Variational Schrödinger Momentum Diffusion
Kevin Rojas, Yixin Tan, Molei Tao, Yuriy Nevmyvaka, Wei Deng
TL;DR
This paper addresses the scalability gap in transport-enabled diffusion models by introducing Variational Schrödinger Momentum Diffusion (VSMD), a simulation-free framework that uses linearized variational forward scores and a damping transform to stabilize training. By formulating VSMD as an adaptive multivariate diffusion with velocityAugmented states, the authors derive forward–backward SDEs, establish a stochastic-approximation-based algorithm to adaptively optimize transport, and prove convergence properties. Empirical results demonstrate efficient, anisotropic generation, fast convergence, and competitive performance on time-series forecasting and CIFAR-10 image generation, while avoiding warm-up trajectories and complex denoising. The approach offers scalable OT-enabled generation with reduced reliance on forward simulations, opening practical applicability to real-world data and multimodal generation tasks.
Abstract
The momentum Schrödinger Bridge (mSB) has emerged as a leading method for accelerating generative diffusion processes and reducing transport costs. However, the lack of simulation-free properties inevitably results in high training costs and affects scalability. To obtain a trade-off between transport properties and scalability, we introduce variational Schrödinger momentum diffusion (VSMD), which employs linearized forward score functions (variational scores) to eliminate the dependence on simulated forward trajectories. Our approach leverages a multivariate diffusion process with adaptively transport-optimized variational scores. Additionally, we apply a critical-damping transform to stabilize training by removing the need for score estimations for both velocity and samples.

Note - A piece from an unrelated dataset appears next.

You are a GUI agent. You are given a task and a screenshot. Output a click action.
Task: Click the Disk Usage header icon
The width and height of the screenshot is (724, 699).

Theoretically, we prove the convergence of samples generated with optimal variational scores and momentum diffusion. Empirical results demonstrate that VSMD efficiently generates anisotropic shapes while maintaining transport efficacy, outperforming overdamped alternatives, and avoiding complex denoising processes. Our approach also scales effectively to real-world data, achieving competitive results in time series and image generation.